→ Study text
○ ○ ○

Teva loses suit against FDA over generic form of Copaxone(15/05/14)


Teva Pharmaceutical Industries Ltd. lost a bid to block approval of a generic form of Copaxone, a multiple sclerosis drug that may account for half the company’s profit, 10 days before the patent on the medication expires.

Teva’s lawsuit, accusing the Food and Drug Administration of improperly dismissing its calls for more testing of generic forms of Copaxone before they go on the U.S. market, was thrown out yesterday by a federal judge in Washington. Copaxone, the company’s bestselling drug, contributes more than 50 percent of earnings, according to analysts.

The May 10 suit was Teva’s latest move in a campaign to block rivals including Mylan Inc. and Novartis AG’s Sandoz unit from making a less-expensive generic drug. Last month, a U.S. Supreme Court justice rejected Teva’s bid for an injunction to prevent the sale of generic competitors’ products.

Teva is appealing a judge’s 2013 dismissal of Teva’s suits against Mylan and Sandoz for infringing patents covering Copaxone. That case is pending before the Supreme Court.

U.S. District Judge Ellen Huvelle said in her order yesterday that the lawsuit was brought prematurely and as a result she lacked authority to hear it. The complaint can be refiled later, she said.

Teva is evaluating what it can do next, Denise Bradley, a spokeswoman for for the Petach Tikva, Israel-based company, said in an e-mailed statement.

○ ○ ○

→ Supplied information
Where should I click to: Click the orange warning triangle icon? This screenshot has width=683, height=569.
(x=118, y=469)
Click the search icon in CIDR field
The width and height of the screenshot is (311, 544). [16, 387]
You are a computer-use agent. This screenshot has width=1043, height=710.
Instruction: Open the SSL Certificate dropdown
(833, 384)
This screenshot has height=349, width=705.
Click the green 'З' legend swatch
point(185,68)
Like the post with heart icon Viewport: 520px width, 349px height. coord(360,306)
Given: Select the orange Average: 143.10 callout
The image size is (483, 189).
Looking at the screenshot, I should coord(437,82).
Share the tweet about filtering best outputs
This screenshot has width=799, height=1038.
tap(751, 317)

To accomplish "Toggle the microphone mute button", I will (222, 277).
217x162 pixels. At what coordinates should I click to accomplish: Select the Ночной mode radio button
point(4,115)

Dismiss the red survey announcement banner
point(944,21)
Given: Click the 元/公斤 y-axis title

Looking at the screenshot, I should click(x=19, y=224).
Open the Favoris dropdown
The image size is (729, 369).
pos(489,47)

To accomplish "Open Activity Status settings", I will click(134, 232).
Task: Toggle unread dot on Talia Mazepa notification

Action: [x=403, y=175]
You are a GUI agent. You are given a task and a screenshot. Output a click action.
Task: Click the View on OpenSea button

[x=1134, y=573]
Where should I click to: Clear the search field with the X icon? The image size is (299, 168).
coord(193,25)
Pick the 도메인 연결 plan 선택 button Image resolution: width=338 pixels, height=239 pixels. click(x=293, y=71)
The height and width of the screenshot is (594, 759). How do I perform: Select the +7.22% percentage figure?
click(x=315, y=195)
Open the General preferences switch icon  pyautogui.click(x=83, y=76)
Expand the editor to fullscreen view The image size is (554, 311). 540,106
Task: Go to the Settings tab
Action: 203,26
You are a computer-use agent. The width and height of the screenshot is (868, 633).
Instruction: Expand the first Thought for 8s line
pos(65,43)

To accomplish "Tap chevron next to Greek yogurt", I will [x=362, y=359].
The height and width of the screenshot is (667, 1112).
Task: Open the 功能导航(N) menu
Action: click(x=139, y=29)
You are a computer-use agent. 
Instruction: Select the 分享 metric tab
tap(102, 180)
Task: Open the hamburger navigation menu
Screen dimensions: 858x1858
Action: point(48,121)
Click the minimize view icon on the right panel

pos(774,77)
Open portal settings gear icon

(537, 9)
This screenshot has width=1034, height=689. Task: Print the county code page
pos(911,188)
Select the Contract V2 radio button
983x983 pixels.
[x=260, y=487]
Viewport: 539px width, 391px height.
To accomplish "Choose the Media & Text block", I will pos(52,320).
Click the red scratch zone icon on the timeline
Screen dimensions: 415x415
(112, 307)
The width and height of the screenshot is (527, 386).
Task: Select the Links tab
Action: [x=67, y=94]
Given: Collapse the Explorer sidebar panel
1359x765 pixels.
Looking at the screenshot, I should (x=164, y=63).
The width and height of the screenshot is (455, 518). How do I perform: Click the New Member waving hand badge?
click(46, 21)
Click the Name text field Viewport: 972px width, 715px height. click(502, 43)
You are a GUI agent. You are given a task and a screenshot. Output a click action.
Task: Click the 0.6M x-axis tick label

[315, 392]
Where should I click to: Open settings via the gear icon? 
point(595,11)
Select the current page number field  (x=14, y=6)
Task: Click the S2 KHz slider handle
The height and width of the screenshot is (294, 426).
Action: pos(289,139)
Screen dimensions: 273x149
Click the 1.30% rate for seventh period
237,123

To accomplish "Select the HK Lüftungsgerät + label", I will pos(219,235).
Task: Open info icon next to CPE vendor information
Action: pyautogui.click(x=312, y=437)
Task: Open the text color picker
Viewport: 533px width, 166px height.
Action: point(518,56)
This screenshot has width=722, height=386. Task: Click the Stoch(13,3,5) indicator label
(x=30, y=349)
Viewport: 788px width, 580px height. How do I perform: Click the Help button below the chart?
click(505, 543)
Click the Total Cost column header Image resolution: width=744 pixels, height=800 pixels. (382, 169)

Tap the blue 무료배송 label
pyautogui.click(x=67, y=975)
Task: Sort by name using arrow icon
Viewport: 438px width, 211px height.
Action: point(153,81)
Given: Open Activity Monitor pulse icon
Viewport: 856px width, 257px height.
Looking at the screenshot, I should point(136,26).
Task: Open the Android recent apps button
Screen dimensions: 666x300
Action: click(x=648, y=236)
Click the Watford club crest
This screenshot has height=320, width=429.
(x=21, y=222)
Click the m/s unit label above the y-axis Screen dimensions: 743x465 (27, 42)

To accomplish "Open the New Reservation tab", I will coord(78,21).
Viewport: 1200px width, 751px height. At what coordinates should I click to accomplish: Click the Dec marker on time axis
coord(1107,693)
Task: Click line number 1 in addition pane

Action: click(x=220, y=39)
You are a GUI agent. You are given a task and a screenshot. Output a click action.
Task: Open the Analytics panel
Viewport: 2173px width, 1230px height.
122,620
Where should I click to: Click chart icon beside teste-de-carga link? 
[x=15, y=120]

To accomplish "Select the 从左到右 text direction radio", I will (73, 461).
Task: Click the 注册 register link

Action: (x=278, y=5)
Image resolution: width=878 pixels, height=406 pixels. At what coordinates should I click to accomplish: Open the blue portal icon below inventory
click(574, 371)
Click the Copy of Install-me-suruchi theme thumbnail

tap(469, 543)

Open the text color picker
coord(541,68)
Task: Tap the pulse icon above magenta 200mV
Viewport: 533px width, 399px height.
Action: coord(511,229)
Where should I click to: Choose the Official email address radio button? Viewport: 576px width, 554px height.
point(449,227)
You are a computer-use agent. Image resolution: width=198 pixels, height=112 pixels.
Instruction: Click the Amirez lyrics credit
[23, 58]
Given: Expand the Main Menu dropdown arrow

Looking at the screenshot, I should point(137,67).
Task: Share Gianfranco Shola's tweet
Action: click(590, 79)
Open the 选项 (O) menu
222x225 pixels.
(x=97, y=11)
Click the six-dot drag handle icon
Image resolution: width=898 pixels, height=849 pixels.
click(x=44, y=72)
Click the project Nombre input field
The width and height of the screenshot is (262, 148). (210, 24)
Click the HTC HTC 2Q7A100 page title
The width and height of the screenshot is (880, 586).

○ ○ ○

→ Brief 1
In the article on Teva's Copaxone lawsuit, what reason did the judge give for lacking authority to hear the case?
→ Brief 2
Continue the article on Teva's lawsuit over generic Copaxone, picking up after its final sentence.

→ Response box 1
She said the lawsuit was brought prematurely.

→ Response box 2
‘Only Option’

The suit was “the only option available to us” because of a lack of transparency in the drug review process and the agency’s failure to offer a “meaningful response” to Teva’s requests for more extensive scrutiny of the generics its competitors plan to sell, Bradley said.

The FDA characterized the suit in court papers as an effort by Teva to extend its “monopoly” for Copaxone.

In the past six years, Teva has filed six petitions at the FDA “with various legal and scientific assertions and requests, each time making the same demand: that FDA not approve any generic competitor’s product without requiring, among other things, a full set of clinical trials,” agency lawyers wrote, urging Huvelle to dismiss the case.

The FDA said Teva wanted the court to decide that applications for generic Copaxone couldn’t be approved “without first meeting Teva’s additional ‘conditions.’” The agency called the demand was “absolutely unprecedented, extra-statutory, and extra-judicial.”

A 20-milligram dosage of Copaxone is set to go off patent on May 24. A delay in approval of generic competition would give Teva more time to switch patients to a 40-milligram dose it says is covered by other patents until 2015.

The case is Teva Pharmaceutical Industries LTD v. Sebelius, 14-cv-00786, U.S. District Court, District of Columbia (Washington).